The lines to copy are those in the listing that hold the word "Follow".
(EXTRACTED RECORDS Opens)
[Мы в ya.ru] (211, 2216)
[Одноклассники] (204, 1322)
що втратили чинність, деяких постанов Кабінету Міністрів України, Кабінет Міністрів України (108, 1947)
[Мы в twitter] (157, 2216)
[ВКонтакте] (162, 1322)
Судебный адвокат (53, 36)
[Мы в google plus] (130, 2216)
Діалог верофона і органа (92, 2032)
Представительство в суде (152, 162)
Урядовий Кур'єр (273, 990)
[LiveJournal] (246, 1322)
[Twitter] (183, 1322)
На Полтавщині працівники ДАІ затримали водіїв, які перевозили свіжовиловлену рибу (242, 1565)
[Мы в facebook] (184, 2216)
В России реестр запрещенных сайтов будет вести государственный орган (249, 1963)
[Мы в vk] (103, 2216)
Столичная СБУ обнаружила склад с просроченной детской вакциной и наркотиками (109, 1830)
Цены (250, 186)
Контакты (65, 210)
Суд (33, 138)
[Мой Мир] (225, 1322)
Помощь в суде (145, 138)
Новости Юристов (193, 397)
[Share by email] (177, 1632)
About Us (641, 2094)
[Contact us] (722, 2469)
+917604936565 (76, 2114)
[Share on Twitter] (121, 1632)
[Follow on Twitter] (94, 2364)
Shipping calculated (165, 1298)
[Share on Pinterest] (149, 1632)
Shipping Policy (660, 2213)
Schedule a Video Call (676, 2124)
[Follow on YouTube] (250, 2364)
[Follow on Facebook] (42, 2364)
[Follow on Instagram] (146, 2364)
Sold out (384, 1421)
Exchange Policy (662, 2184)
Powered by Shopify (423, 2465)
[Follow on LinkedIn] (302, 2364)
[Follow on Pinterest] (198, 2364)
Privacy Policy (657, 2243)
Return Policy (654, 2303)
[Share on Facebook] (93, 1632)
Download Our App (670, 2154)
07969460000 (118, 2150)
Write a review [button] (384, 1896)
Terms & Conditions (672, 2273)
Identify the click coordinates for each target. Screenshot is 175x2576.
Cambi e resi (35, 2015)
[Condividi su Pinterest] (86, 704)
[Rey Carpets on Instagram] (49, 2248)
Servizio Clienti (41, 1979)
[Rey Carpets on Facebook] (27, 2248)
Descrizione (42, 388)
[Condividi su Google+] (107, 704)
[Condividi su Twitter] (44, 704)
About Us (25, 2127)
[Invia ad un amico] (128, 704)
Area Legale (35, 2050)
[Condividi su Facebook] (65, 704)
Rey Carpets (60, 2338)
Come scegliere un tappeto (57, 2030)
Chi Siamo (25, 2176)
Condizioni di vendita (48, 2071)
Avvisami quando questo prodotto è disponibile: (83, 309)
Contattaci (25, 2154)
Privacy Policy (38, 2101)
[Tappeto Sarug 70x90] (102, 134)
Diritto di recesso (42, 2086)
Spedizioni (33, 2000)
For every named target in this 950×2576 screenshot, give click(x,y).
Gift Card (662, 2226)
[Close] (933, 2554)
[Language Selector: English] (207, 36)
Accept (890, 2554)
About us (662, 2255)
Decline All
(EXTRACTED RECORDS Closes)
REPLY TO THE TASK:
[Follow on Twitter] (94, 2364)
[Follow on YouTube] (250, 2364)
[Follow on Facebook] (42, 2364)
[Follow on Instagram] (146, 2364)
[Follow on LinkedIn] (302, 2364)
[Follow on Pinterest] (198, 2364)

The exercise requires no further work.